OMAR
Aquel hombre de pies negros barba gris turbante
blanco,
avanzada edad con buen color indefinido,
abandonó su ciudad en el sur de Turquía para
ganarse la vida como músico de dudúk.
Muy respetado en su tierra natal,
sin embargo los pobres ingresos no alcanzaban
para mantener a sus dos esposas y seis hijos.
Animado por una publicidad siempre mentirosa y
unas series de televisión importadas y engañosas,
creyó encontrar su prosperidad y destino en el
sur de Europa.
En el otro sur.
Después de rebotar por las aduanas para
extracomunitarios
un autobús maloliente y viejo lo escupió con
asco en mitad de la nada:
había llegado al sur del sur.
Una España rasgada por la incertidumbre,
quebrada por la crisis y gangrenada por las cifras letales del paro.
Que expulsaba a sus hijos licenciados
despreciándolos, hacia el norte,
siempre el norte.
Y renegaba del efecto llamada socialista de papeles
para todos.
Aquel voto cautivo no dio sus frutos y una
legislatura y media más tarde,
unas arcas públicas secas y cuatro nuevos
millones de parados,
el gobierno entero perdió los papeles cuando
perdió las elecciones.
Los sin papeles y los con papeles iban a correr
la misma suerte:
expulsados forzosos o huidos voluntarios.

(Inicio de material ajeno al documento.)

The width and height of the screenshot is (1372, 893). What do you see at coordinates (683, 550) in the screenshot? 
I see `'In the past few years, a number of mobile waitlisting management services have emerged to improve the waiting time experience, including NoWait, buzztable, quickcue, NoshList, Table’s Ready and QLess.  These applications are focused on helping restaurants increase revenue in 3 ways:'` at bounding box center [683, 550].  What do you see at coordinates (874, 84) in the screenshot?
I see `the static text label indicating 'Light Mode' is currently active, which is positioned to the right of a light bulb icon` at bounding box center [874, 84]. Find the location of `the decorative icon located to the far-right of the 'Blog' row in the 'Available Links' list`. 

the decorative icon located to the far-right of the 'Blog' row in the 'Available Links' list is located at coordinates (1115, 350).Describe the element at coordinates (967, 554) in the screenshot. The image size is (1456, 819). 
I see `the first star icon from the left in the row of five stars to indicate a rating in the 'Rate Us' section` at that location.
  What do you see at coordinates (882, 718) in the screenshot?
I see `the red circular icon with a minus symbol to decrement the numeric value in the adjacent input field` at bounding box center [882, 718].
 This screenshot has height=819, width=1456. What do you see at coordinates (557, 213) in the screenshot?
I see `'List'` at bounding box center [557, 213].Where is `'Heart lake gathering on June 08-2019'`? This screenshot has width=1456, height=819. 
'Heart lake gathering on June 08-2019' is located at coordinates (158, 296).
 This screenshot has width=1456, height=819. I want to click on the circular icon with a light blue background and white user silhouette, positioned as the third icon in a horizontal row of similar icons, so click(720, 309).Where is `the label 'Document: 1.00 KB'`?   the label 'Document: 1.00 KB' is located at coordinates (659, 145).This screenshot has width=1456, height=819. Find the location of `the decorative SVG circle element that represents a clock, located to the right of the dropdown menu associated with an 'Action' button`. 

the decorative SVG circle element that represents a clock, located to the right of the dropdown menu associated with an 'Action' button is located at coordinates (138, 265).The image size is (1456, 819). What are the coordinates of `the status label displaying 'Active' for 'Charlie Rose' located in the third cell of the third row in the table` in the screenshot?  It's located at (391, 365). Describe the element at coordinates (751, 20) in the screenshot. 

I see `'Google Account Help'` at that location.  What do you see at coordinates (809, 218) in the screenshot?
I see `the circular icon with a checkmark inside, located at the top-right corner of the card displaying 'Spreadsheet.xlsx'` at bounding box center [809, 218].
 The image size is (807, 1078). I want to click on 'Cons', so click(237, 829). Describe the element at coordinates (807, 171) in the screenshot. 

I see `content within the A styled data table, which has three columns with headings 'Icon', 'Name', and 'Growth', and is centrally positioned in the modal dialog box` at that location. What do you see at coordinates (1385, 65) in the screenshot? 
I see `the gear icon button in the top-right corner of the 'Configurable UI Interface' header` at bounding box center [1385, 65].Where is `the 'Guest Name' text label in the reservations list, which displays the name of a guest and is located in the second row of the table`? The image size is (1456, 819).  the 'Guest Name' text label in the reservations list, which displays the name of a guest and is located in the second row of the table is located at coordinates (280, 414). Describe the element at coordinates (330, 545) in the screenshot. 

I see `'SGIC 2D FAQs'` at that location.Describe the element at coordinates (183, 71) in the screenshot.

Tú decides, si puedes. Que aquí sobramos todos.
También los autóctonos.
Erradicada la oferta laboral como especie
alóctona invasora
Omar había llegado a este país de prejubilados
pensionistas y parados,
de pandereta cuchufleta y derroche,
justo cuando empezaba a despertar del letargo
imbécil que produce el bienestar.
Trenes cargados de jóvenes en paro, de padres
en paro,
de abuelos reviviendo el miedo de posguerra,
chirriaban por las vías de ancho especial español
sin conexión posible europea, una señal que no
debimos olvidar,
al tiempo que anidaban los estorninos en la
catenaria del ave
de conexión europea y nadie por venir,
y las malas hierbas se hacían con el trazado:
otra mala hierba de acero y hormigón
impulsada por las políticas de gasto y reparto.
Ellos gastan, yo reparto. Y me llevo la mejor
parte. El trabajo, es lo que vale.
Omar llegó a pie hasta una playa al borde mismo
del coto Doñana,
doña Ana decía él acostumbrado al respeto y a
servir.
Allí dijo ver a un zapatero y un rey cazando
linces a pedradas.
Pero nadie le creyó esta historia y lo acusaron
de espionaje por inmiscuirse en los asuntos del estado. No interesaba, es mejor
que el pueblo viva en la ignorancia.
No sufre ni protesta el que no sabe.
Llevaba siete años de cárcel cuando una oenegé necesitada de acciones
llamativas le catapultó a la fama convirtiéndole en un mártir del sistema.
Con el dinero de la indemnización Omar volvió a
su tierra donde le esperaban sus dos esposas embarazadas y sus ocho hijos
mayores.
Alejado de todo sensacionalismo mediático, los
allegados cuentan
que Omar pasó los últimos años de su vida
tocando el dudúk en la playa.
Mirando a poniente.
Que mirando al infinito mar
imaginaba los rayos de sol enredándose con la
hierba de doña ana,
y estiraba aquellas sombras del atardecer hasta
su playa.
Cuando la tercera ola mojaba sus pies, se
retiraba.
Dicen que lo ocurrido en aquel sur de Europa le
confundió para siempre.
Y que nunca supo si dar las gracias por lo vivido,
o maldecirlo porque no estaba en sus planes.